AThe binding problem — how the brain integrates information from different sensory modalities
BThe problem of misrepresentation — explaining how a mental state can be about something that is not actually present or that is wrong
CThe hard problem of consciousness — explaining why physical processes give rise to subjective experience
DThe problem of other minds — determining whether other beings have mental states
Pure causal theories struggle with misrepresentation: if both flies and pellets cause the frog's snap-state, the state represents both — making 'misrepresentation' conceptually impossible (the state is always accurate to whatever caused it). Teleosemantics fixes content via proper function (what the system was selected to track), not causation, which allows misrepresentation: the state represents flies, and when a pellet causes it, the state is simply wrong. This is crucial because misrepresentation — false beliefs, perceptual illusions — is fundamental to how minds work.
Question 3 True / False
On the teleosemantic account, the content of a mental state is determined by the biological function the system was selected to perform, not merely by what normally or reliably causes the state.
TTrue
FFalse
Answer: True
This is the defining claim of teleosemantics. The distinction matters: a frog might come to live in an environment where BB pellets are more common than flies, so pellets 'normally' cause the snap-state in that environment. But on the teleosemantic account, the content is still 'fly' because the system's evolutionary history — what it was selected for — defines proper function, not the current distribution of causes. Proper function is historical and retrospective; it's about what the trait did that led to its being selected.
Question 4 True / False
If a frog's visual system reliably causes the same response to both flies and BB pellets, the teleosemantic account implies that the state represents both flies and BB pellets.
TTrue
FFalse
Answer: False
This is the pure causal theory's implication, not teleosemantics'. On the teleosemantic account, content is determined by what the system was *selected to track* — its proper biological function — not by what actually or reliably causes it. The frog's system was selected because of fly-detection; BB pellets may trigger the same state but were not part of the selective history. Therefore the state represents flies, and responses to pellets are misrepresentations, not an expansion of the state's content.
Question 5 Short Answer
Explain why teleosemantics can account for misrepresentation while pure causal theories of content struggle to do so.
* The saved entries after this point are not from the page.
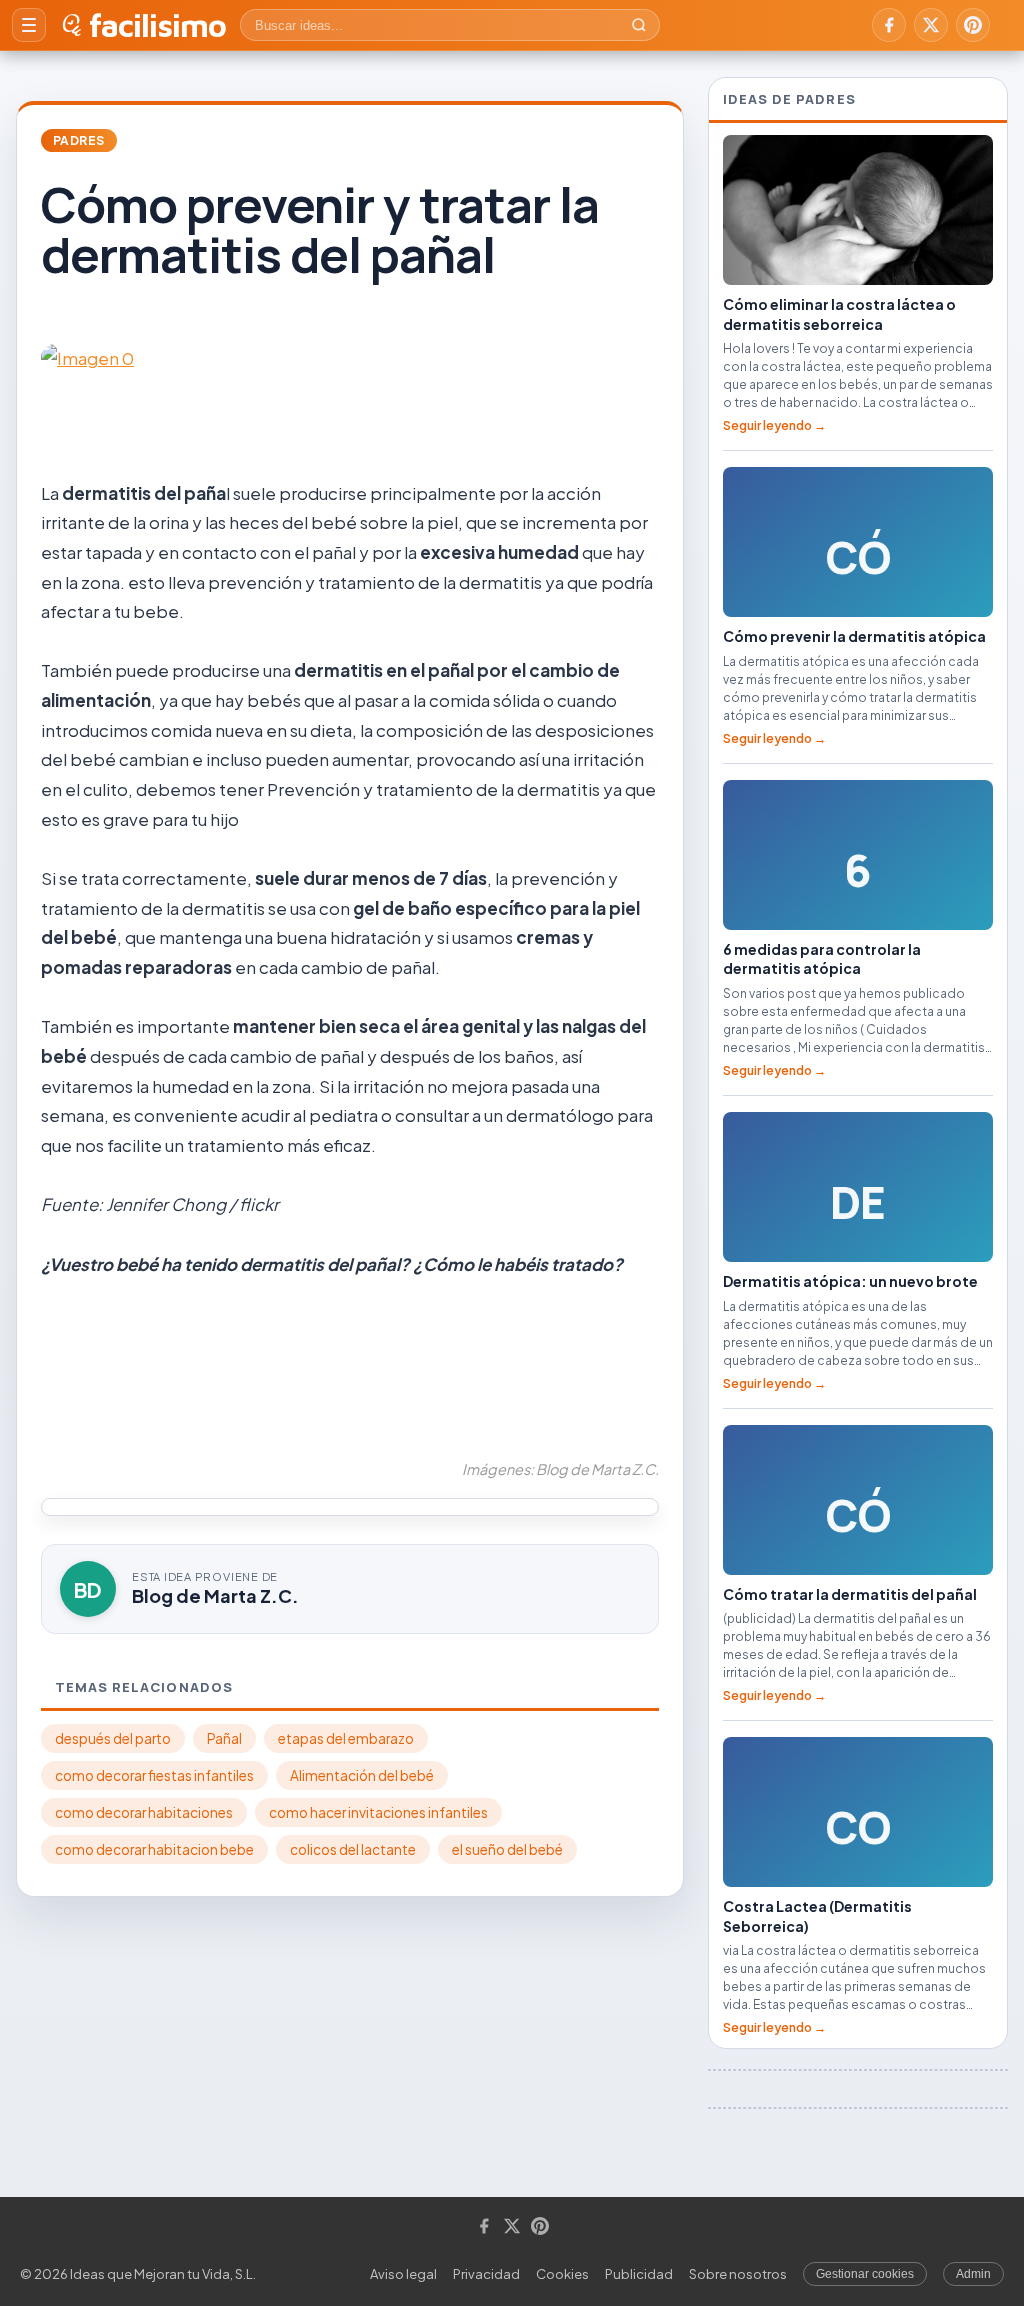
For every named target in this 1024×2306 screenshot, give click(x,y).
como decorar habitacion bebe (154, 1849)
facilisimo (157, 25)
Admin (973, 2274)
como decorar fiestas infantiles (154, 1775)
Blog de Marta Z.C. (215, 1595)
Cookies (562, 2274)
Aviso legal (403, 2274)
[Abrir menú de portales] (29, 25)
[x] (931, 25)
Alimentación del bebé (362, 1775)
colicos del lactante (353, 1849)
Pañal (224, 1738)
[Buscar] (639, 25)
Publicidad (639, 2274)
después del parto (113, 1738)
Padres (79, 140)
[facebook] (889, 25)
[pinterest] (973, 25)
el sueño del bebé (507, 1849)
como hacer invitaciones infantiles (378, 1812)
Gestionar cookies (865, 2274)
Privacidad (486, 2274)
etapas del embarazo (346, 1738)
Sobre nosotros (738, 2274)
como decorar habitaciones (144, 1812)
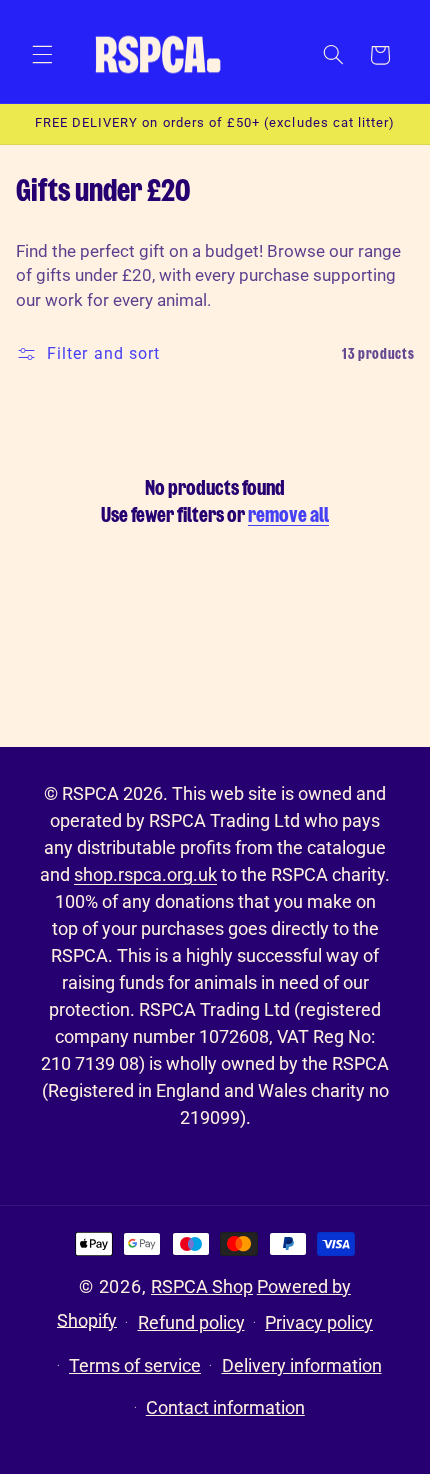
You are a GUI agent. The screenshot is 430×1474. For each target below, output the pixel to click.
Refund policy (191, 1322)
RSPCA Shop (202, 1286)
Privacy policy (319, 1322)
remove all (288, 515)
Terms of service (135, 1365)
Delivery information (302, 1365)
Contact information (225, 1407)
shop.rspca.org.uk (145, 874)
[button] (42, 55)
Think about your answer, then reveal below.
Model answer: On a pure causal theory, a mental state represents whatever reliably causes it. If both flies and BB pellets cause the frog's snap-state, the state represents both — there is no error. Teleosemantics breaks this symmetry by grounding content in proper function: what the system was evolutionarily selected to track. The frog's system was selected for fly-detection, so the state represents flies regardless of what currently causes it. When a pellet triggers the state, the state is wrong — a misrepresentation — because its proper function is to respond to flies and the pellet is not a fly.
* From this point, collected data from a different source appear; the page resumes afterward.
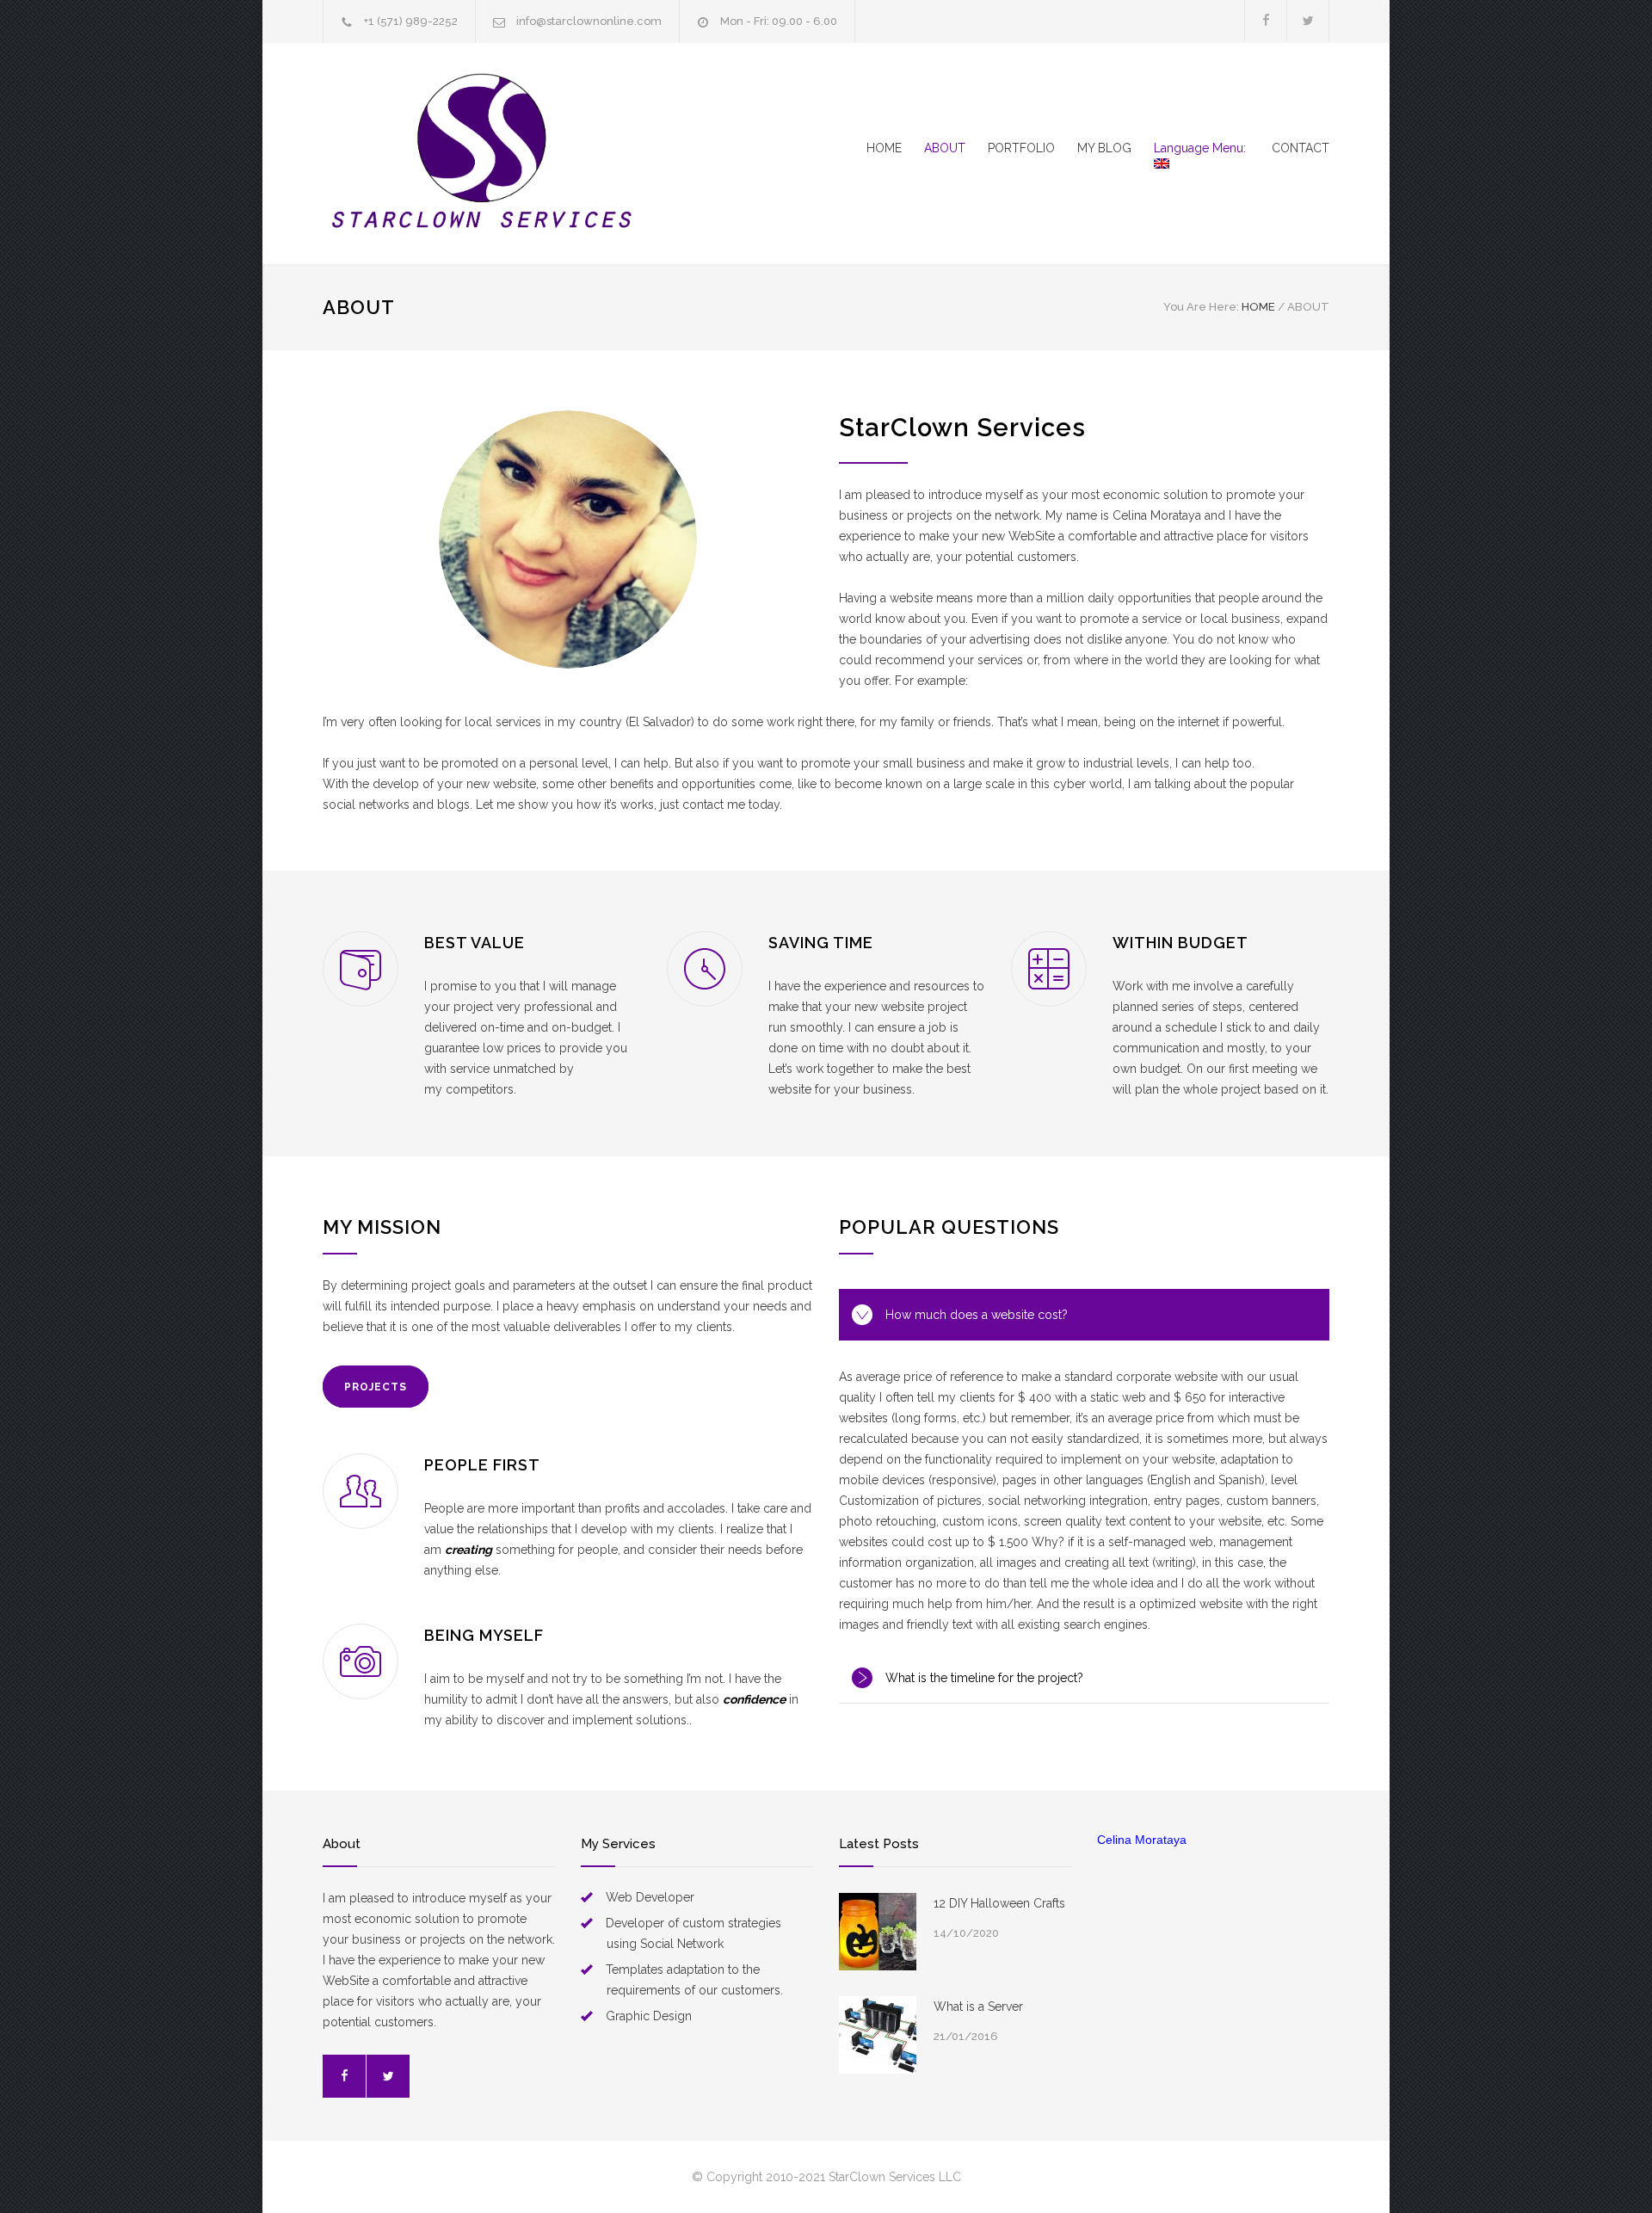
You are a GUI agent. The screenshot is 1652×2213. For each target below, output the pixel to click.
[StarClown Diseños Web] (482, 153)
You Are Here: (1201, 306)
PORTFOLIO (1021, 148)
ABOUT (944, 148)
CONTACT (1300, 148)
The key is that teleosemantics makes content normative: a state has a 'correct' cause (what it's supposed to be about) and can therefore be wrong. Pure causal theories are descriptive — they track what is, not what should be — and so cannot distinguish between a state being triggered correctly versus being triggered by something other than its content. The evolutionary/functional grounding gives teleosemantics a standard against which representational accuracy can be measured.